Task goal:
Below is some data; print it all back exactly.

(Saved entries)
%%

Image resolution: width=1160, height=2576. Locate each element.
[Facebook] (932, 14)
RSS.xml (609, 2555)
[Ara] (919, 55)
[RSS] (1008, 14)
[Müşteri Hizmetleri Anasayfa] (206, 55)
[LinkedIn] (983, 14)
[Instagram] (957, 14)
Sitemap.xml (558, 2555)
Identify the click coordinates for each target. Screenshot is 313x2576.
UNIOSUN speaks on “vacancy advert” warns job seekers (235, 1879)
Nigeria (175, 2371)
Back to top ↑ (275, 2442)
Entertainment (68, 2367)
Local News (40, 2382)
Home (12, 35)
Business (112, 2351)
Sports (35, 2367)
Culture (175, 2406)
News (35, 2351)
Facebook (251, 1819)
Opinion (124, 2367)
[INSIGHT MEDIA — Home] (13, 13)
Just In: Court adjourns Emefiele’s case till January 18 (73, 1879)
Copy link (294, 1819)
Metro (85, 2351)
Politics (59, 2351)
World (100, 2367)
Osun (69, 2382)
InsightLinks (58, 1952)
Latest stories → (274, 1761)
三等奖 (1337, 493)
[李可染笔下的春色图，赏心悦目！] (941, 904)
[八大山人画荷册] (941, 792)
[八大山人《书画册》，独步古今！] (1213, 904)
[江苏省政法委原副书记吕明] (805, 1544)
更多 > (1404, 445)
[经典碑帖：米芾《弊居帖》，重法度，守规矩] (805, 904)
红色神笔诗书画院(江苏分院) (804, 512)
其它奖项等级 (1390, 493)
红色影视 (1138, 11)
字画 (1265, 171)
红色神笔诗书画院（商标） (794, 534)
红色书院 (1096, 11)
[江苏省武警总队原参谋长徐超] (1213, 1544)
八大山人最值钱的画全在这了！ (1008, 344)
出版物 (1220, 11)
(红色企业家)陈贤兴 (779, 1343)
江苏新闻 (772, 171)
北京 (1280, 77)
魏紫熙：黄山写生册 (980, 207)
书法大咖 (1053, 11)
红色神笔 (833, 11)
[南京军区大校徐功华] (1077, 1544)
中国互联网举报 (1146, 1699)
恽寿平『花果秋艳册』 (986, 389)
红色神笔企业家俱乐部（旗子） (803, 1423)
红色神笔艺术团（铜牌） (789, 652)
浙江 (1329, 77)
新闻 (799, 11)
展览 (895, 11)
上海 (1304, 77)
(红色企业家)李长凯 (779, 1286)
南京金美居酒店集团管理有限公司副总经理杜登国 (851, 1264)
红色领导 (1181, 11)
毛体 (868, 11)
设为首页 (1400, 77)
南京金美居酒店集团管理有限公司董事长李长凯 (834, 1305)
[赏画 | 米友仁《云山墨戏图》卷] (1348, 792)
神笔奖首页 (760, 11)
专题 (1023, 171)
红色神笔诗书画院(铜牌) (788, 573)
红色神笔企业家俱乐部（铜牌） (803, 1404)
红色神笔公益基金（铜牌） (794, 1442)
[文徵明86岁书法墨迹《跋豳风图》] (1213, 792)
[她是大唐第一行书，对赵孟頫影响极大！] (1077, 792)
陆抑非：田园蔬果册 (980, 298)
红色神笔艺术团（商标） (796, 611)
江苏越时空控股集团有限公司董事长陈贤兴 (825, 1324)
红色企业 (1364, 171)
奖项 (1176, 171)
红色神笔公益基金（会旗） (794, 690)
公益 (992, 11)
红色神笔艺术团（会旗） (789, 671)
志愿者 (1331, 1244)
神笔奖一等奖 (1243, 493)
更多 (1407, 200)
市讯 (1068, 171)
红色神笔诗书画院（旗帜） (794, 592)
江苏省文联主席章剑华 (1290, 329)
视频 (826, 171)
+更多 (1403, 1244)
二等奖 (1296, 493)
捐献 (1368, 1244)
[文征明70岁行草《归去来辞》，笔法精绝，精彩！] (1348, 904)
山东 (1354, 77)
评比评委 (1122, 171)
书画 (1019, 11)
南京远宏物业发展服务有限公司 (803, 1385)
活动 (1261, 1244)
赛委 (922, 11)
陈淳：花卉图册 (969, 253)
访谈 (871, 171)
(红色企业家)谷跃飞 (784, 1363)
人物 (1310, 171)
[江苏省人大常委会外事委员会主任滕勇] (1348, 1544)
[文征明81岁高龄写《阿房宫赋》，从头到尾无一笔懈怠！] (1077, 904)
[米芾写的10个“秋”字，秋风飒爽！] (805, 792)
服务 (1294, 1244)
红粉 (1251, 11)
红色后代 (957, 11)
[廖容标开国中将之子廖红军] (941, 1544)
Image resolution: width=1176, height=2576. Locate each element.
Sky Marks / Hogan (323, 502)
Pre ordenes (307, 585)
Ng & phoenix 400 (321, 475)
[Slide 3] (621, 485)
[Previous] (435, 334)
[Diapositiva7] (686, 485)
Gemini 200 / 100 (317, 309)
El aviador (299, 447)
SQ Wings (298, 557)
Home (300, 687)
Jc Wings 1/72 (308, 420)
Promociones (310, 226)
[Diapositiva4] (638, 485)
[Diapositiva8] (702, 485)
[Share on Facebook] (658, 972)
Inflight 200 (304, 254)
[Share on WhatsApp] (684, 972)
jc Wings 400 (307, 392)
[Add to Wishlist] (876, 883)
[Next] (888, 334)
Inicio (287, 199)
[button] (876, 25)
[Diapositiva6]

%%

Written answer:
Image resolution: width=1160, height=2576. Locate each element.
[Facebook] (932, 14)
RSS.xml (609, 2555)
[Ara] (919, 55)
[RSS] (1008, 14)
[Müşteri Hizmetleri Anasayfa] (206, 55)
[LinkedIn] (983, 14)
[Instagram] (957, 14)
Sitemap.xml (558, 2555)
Identify the click coordinates for each target. Screenshot is 313x2576.
UNIOSUN speaks on “vacancy advert” warns job seekers (235, 1879)
Nigeria (175, 2371)
Back to top ↑ (275, 2442)
Entertainment (68, 2367)
Local News (40, 2382)
Home (12, 35)
Business (112, 2351)
Sports (35, 2367)
Culture (175, 2406)
News (35, 2351)
Facebook (251, 1819)
Opinion (124, 2367)
[INSIGHT MEDIA — Home] (13, 13)
Just In: Court adjourns Emefiele’s case till January 18 (73, 1879)
Copy link (294, 1819)
Metro (85, 2351)
Politics (59, 2351)
World (100, 2367)
Osun (69, 2382)
InsightLinks (58, 1952)
Latest stories → (274, 1761)
三等奖 (1337, 493)
[李可染笔下的春色图，赏心悦目！] (941, 904)
[八大山人画荷册] (941, 792)
[八大山人《书画册》，独步古今！] (1213, 904)
[江苏省政法委原副书记吕明] (805, 1544)
更多 > (1404, 445)
[经典碑帖：米芾《弊居帖》，重法度，守规矩] (805, 904)
红色神笔诗书画院(江苏分院) (804, 512)
其它奖项等级 (1390, 493)
红色影视 (1138, 11)
字画 (1265, 171)
红色神笔诗书画院（商标） (794, 534)
红色书院 (1096, 11)
[江苏省武警总队原参谋长徐超] (1213, 1544)
八大山人最值钱的画全在这了！ (1008, 344)
出版物 (1220, 11)
(红色企业家)陈贤兴 (779, 1343)
江苏新闻 (772, 171)
北京 (1280, 77)
魏紫熙：黄山写生册 (980, 207)
书法大咖 (1053, 11)
红色神笔 (833, 11)
[南京军区大校徐功华] (1077, 1544)
中国互联网举报 (1146, 1699)
恽寿平『花果秋艳册』 (986, 389)
红色神笔企业家俱乐部（旗子） (803, 1423)
红色神笔艺术团（铜牌） (789, 652)
浙江 (1329, 77)
新闻 (799, 11)
展览 (895, 11)
上海 (1304, 77)
(红色企业家)李长凯 (779, 1286)
南京金美居酒店集团管理有限公司副总经理杜登国 (851, 1264)
红色领导 (1181, 11)
毛体 (868, 11)
设为首页 (1400, 77)
南京金美居酒店集团管理有限公司董事长李长凯 (834, 1305)
[赏画 | 米友仁《云山墨戏图》卷] (1348, 792)
神笔奖首页 (760, 11)
专题 (1023, 171)
红色神笔诗书画院(铜牌) (788, 573)
红色神笔企业家俱乐部（铜牌） (803, 1404)
红色神笔公益基金（铜牌） (794, 1442)
[文徵明86岁书法墨迹《跋豳风图》] (1213, 792)
[她是大唐第一行书，对赵孟頫影响极大！] (1077, 792)
陆抑非：田园蔬果册 (980, 298)
红色神笔艺术团（商标） (796, 611)
江苏越时空控股集团有限公司董事长陈贤兴 (825, 1324)
红色企业 (1364, 171)
奖项 (1176, 171)
红色神笔公益基金（会旗） (794, 690)
公益 (992, 11)
红色神笔艺术团（会旗） (789, 671)
志愿者 (1331, 1244)
神笔奖一等奖 (1243, 493)
更多 (1407, 200)
市讯 (1068, 171)
红色神笔诗书画院（旗帜） (794, 592)
江苏省文联主席章剑华 (1290, 329)
视频 (826, 171)
+更多 (1403, 1244)
二等奖 (1296, 493)
捐献 (1368, 1244)
[文征明70岁行草《归去来辞》，笔法精绝，精彩！] (1348, 904)
山东 (1354, 77)
评比评委 (1122, 171)
书画 (1019, 11)
南京远宏物业发展服务有限公司 (803, 1385)
活动 (1261, 1244)
赛委 (922, 11)
陈淳：花卉图册 (969, 253)
访谈 (871, 171)
(红色企业家)谷跃飞 (784, 1363)
人物 (1310, 171)
[江苏省人大常委会外事委员会主任滕勇] (1348, 1544)
[文征明81岁高龄写《阿房宫赋》，从头到尾无一笔懈怠！] (1077, 904)
[米芾写的10个“秋”字，秋风飒爽！] (805, 792)
服务 (1294, 1244)
红粉 (1251, 11)
红色后代 (957, 11)
[廖容标开国中将之子廖红军] (941, 1544)
Image resolution: width=1176, height=2576. Locate each element.
Sky Marks / Hogan (323, 502)
Pre ordenes (307, 585)
Ng & phoenix 400 (321, 475)
[Slide 3] (621, 485)
[Previous] (435, 334)
[Diapositiva7] (686, 485)
Gemini 200 / 100 (317, 309)
El aviador (299, 447)
SQ Wings (298, 557)
Home (300, 687)
Jc Wings 1/72 (308, 420)
Promociones (310, 226)
[Diapositiva4] (638, 485)
[Diapositiva8] (702, 485)
[Share on Facebook] (658, 972)
Inflight 200 (304, 254)
[Share on WhatsApp] (684, 972)
jc Wings 400 (307, 392)
[Add to Wishlist] (876, 883)
[Next] (888, 334)
Inicio (287, 199)
[button] (876, 25)
[Diapositiva6]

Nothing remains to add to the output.